2. A process for producing a lubricating oil basestock having at least 90 wt.% saturates
and a VI of at least 105 by selectivity hydroconverting a raffinate produced from
solvent refining a lubricating oil feedstock, which process comprises:
(a) employing a paraffins-rich raffinate product from the solvent extraction of a
lubricating oil feedstock and separation of an aromatics rich extract;
(b) stripping the raffinate of solvent to produce a raffinate feed having a dewaxed
oil viscosity index from about 85 to about 105 and a final boiling point of no greater
than about 650°C;
(c) passing the raffinate feed to a first hydroconversion zone and processing the
raffinate feed in the presence of a non-acidic catalyst at a temperature of from 340
to 420°C, a hydrogen partial pressure of from 1000 to 2500 psig (7.0 to 17.3 mPa),
space velocity of 0.2 to 3.0 LHSV and a hydrogen to feed ratio of from 500 to 5000
Scf/B (89 to 890 m3/m3) to produce a first hydroconverted raffinate;
(d) passing the hydroconverted raffinate from the first hydroconversion zone to a
second hydroconversion zone and processing the hydroconverted raffinate in the presence
of a non-acidic catalyst at a temperature of from 340 to 400°C provided that the temperature
in second hydroconversion is not greater than the temperature in the first hydroconversion
zone, a hydrogen partial pressure of from 1000 to 2500 psig (7.0 to 17.3 mPa), a space
velocity of from 0.2 to 3.0 LHSV and a hydrogen to feed ratio of from 500 to 5000
Scf/B (89 to 890 m3/m3) to produce a second hydroconverted raffinate;
(e) passing the second hydroconverted raffinate to a hydrofinishing reaction zone
and conducting cold hydrofinishing of the second hydroconverted raffinate in the presence
of a hydrofinishing catalyst at a temperature of from 260 to 360°C, a hydrogen partial
pressure of from 1000 to 2500 psig (7.0 to 17.3 mPa), a space velocity of from 0.2
to 5 LHSV and a hydrogen to feed ratio of from 500 to 5000 Scf/B (89 to 890 m3/m3) to produce a hydrofinished raffinate;
(f) passing the hydrofinished raffinate to a separation zone to remove products having
a boiling point less than about 250°C; and
(g) passing the hydrofinished raffinate from the separation zone to a dewaxing zone
to produce a dewaxed basestock having a viscosity index of at least 105 provided that
the basestock has a dewaxed oil viscosity index increase of at least 10 greater than
the raffinate feed, a NOACK volatility improvement over raffinate feedstock of at
least about 3 wt.% at the same viscosity in the range of viscosity from 3.5 to 6.5
cSt viscosity at 100°C, and a saturates content of at least 90 wt.% and a basestock
with low toxicity by passing the IP346 or FDA(c) tests.

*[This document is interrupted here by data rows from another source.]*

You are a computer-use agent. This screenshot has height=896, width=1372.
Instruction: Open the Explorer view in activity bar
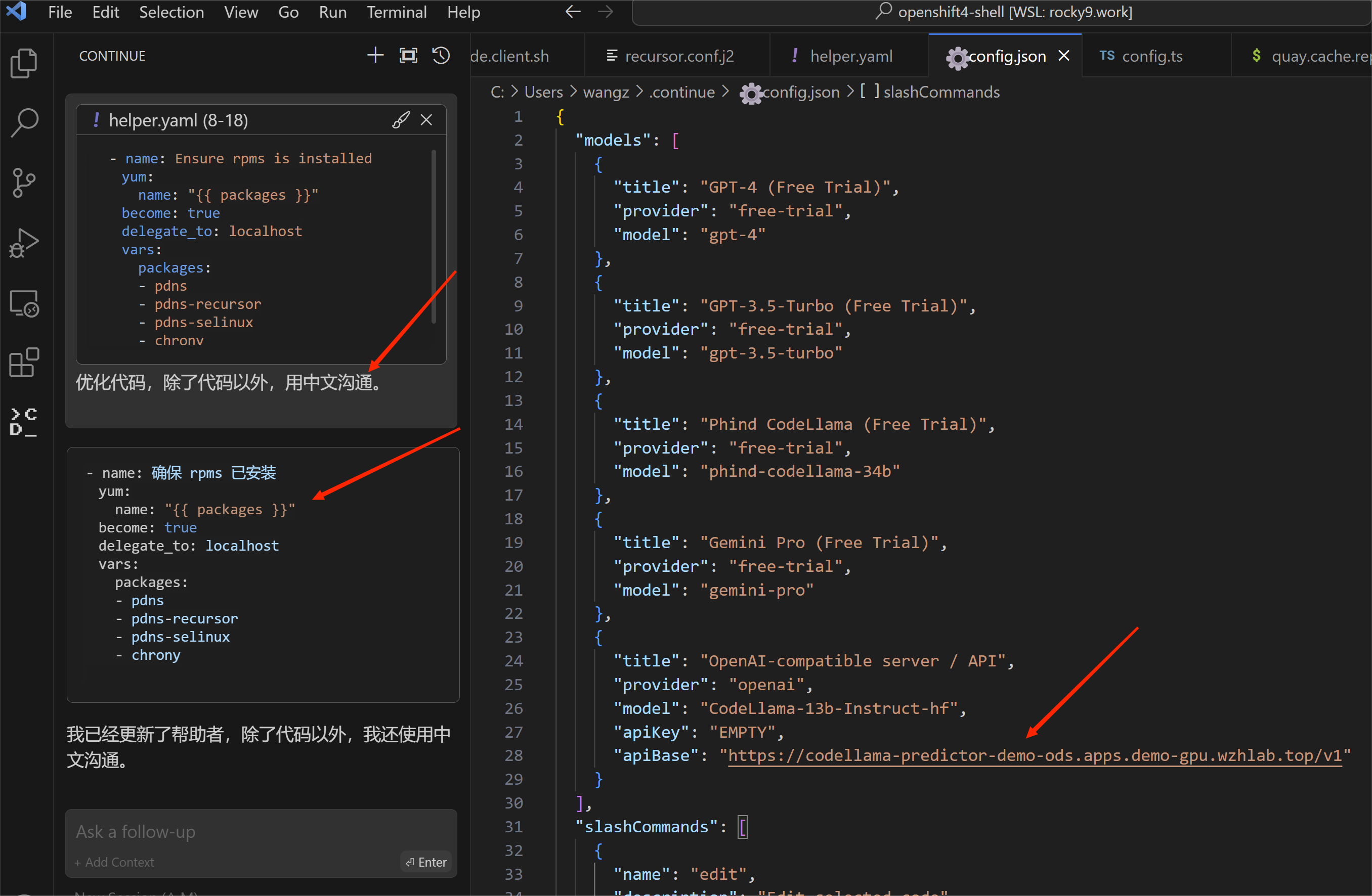tap(24, 63)
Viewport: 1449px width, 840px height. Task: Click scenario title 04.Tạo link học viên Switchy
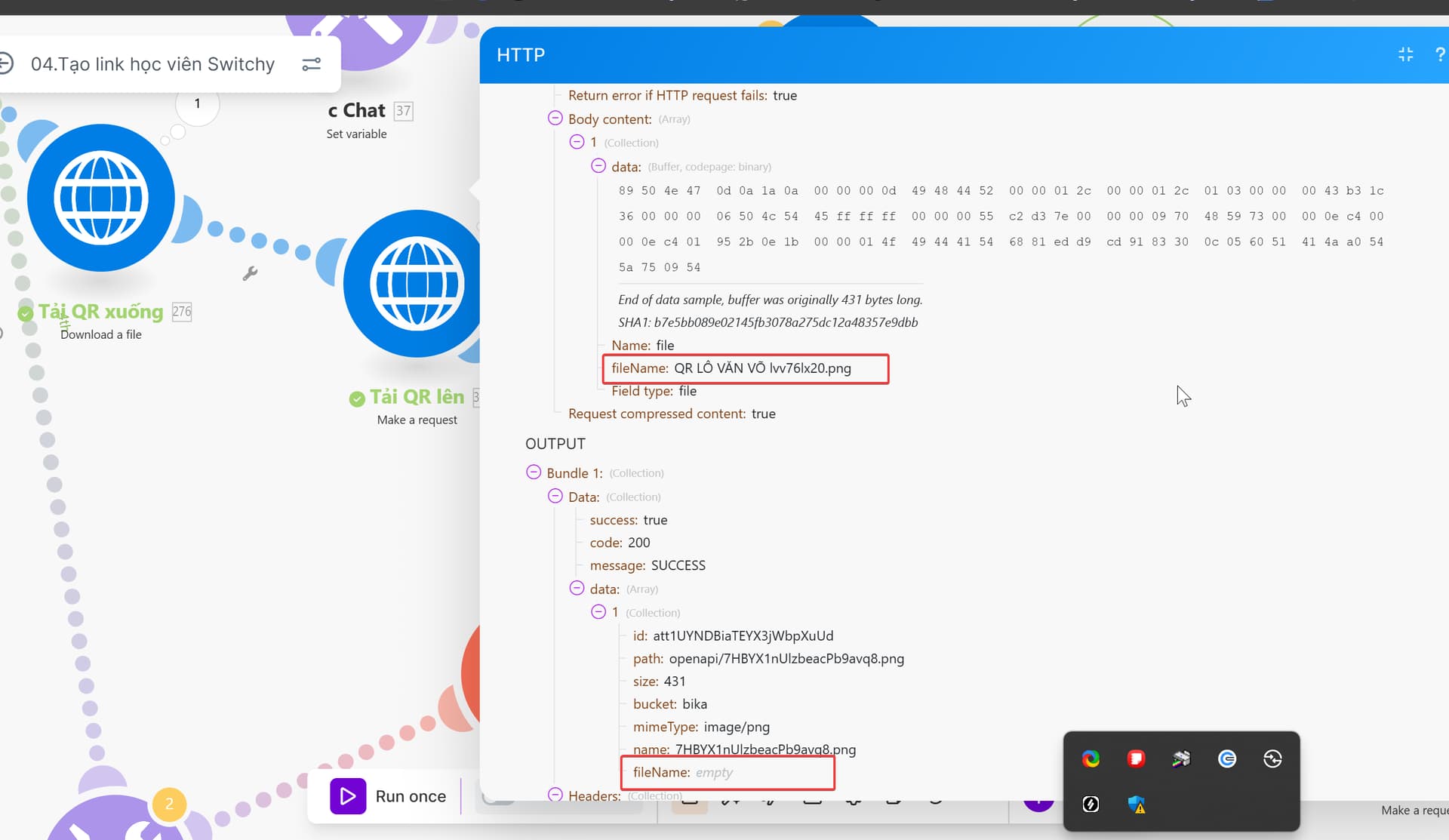[152, 64]
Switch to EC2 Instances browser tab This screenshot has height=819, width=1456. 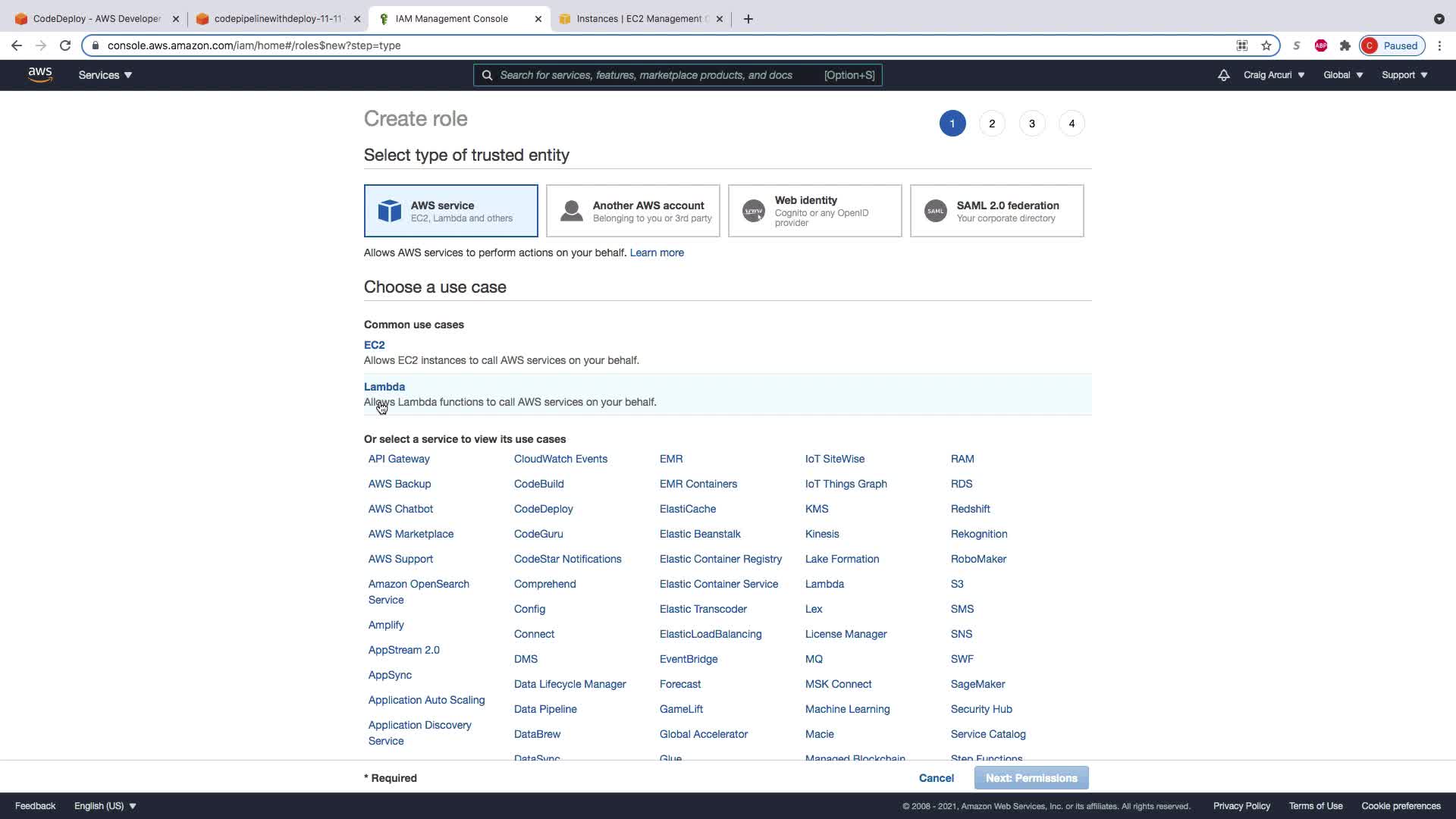click(642, 19)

3. The process of claim 1 or claim 2, wherein there is no disengagement between the first
hydroconversion zone, the second hydroconversion zone and the hydrofinishing reaction
zone.
4. The process of any preceding claim, wherein the raffinate is under-extracted.
5. The process of any preceding claim, wherein the non-acidic catalyst is cobalt/molybdenum,
nickel/molybdenum or nickel/tungsten, on alumina.
6. The process of any preceding claim, wherein the hydrogen partial pressure in the first
hydroconversion zone, the second hydroconversion zone or the hydrofinishing zone is
from 1000 to 2000 psig (7.0 to 12.5 mPa).
7. The process of any preceding claim, wherein the temperature in the hydrofinishing
zone is from 290 to 350°C.
8. The process of any preceding claim, wherein the non-acidic catalyst also includes
at least one silica, alumina or titania.